Answer these questions from the article on gravitational waves below.
1. What detector do the researchers in Hanover use?
2. Who first told the story of Newton's falling apple, and in what year?
3. Why was the University of Cambridge closed from 1665 to 1666?

▶ [PASSAGE GIVEN]

## Start

On the track of cosmic collisions
How Max Planck researchers near Hanover listen for gravitational waves
A century ago, Albert Einstein postulated the existence of gravitational waves in his General Theory of Relativity. But until now, these distortions of space-time have remained stubbornly hidden from direct observation. At the Max Planck Institute for Gravitational Physics in Hanover, researchers are on the trail of this phenomenon with the GEO600 detector. At the heart of the installation is a laser.
Text: Helmut Hornung
Isaac Newton strolled not through paradise, but through an English park. He nevertheless had a run-in with an apple - or to be more precise: it hit Newton on the head. Or did it roll in front of his feet? Difficult to say. There is some doubt as to whether there is any truth in the story of the falling apple. But like most legends, it is at least a good fabrication. Henry Pemberton told it for the first time in 1728 in his biography of the famous physicist.
Fact is that the University of Cambridge was closed from 1665 to 1666 because of the plague and the professor had a lot of time on his hands to contemplate. In any case, the encounter with the apple proved fruitful for Newton. It is said to have made him think that one and the same physical phenomenon was behind the motion of a stone tossed into the air, the orbit of the Moon around the Earth, and the motion of an apple falling to the ground: gravity.
Thus, the middle of the 17th century marks the beginning of the history of gravitation – the force which reaches into the furthest corners of the universe and keeps the world together. Put more precisely: “Two point masses attract each other with a force which points along the line intersecting them, is directly proportional to the product of their masses and indirectly proportional to the square of the distance between them.” The Newtonian law of gravitation is wonderfully compatible with our everyday life. It explains why the Earth orbits the Sun and also why mobile phones (the most expensive ones, of course!) fall to the ground and break. So far, so good, if there wasn’t just one little snag: the applicability of the law of gravitation is limited.

## End

▶ [LISTED RECORDS]

## Start

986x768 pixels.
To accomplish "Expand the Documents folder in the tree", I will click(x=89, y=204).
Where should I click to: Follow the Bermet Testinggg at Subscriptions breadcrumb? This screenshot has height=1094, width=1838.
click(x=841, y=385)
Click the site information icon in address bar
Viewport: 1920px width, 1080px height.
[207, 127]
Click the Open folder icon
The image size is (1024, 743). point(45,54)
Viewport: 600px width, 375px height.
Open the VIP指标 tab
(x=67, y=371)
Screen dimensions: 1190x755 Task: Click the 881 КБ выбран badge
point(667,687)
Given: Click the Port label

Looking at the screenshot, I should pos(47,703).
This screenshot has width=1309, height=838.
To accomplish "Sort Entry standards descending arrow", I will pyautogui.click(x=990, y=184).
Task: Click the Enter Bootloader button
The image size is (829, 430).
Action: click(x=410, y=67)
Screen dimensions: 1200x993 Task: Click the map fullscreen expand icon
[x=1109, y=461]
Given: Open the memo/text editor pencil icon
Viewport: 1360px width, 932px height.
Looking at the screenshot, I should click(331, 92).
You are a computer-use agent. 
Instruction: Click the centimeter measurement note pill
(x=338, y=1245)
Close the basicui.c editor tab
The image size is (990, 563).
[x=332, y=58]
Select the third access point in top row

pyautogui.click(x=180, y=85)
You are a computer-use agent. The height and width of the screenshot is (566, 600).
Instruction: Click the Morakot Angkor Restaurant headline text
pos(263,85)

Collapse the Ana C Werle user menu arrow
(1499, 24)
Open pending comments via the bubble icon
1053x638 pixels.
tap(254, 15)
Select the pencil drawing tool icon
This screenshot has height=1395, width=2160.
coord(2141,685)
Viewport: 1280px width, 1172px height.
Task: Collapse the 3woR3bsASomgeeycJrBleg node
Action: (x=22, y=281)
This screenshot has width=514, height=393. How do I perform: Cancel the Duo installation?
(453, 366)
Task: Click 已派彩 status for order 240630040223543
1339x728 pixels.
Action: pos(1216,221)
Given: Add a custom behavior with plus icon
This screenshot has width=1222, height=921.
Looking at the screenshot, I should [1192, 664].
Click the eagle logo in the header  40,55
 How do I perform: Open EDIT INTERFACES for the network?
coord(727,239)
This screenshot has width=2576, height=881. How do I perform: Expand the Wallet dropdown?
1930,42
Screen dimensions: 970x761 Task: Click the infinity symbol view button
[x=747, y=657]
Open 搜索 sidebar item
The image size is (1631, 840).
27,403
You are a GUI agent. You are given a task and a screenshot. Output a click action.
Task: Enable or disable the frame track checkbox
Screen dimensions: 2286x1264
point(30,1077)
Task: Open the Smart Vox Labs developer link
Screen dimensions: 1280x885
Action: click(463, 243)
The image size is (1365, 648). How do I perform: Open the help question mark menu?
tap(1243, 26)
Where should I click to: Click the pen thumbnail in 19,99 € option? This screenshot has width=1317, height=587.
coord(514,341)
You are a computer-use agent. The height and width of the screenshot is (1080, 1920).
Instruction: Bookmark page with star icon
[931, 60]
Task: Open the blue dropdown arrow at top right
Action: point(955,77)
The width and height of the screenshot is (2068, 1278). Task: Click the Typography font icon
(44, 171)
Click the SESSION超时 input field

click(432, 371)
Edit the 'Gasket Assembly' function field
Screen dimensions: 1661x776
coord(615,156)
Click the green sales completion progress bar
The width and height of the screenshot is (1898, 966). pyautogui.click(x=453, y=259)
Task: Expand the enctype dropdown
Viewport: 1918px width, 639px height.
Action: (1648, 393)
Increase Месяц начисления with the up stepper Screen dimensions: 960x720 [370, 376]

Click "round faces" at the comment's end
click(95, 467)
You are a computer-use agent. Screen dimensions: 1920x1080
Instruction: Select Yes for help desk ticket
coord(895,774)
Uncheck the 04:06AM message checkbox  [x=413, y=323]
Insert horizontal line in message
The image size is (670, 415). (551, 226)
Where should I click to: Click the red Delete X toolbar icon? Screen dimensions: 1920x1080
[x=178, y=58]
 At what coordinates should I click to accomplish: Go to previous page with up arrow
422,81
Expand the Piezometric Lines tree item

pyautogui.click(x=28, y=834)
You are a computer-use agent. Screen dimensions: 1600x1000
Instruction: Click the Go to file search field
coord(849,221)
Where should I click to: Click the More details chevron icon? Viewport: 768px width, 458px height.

## End

▶ [EXERCISE OUTPUT]
1. The GEO600 detector.
2. Henry Pemberton, in 1728.
3. Because of the plague.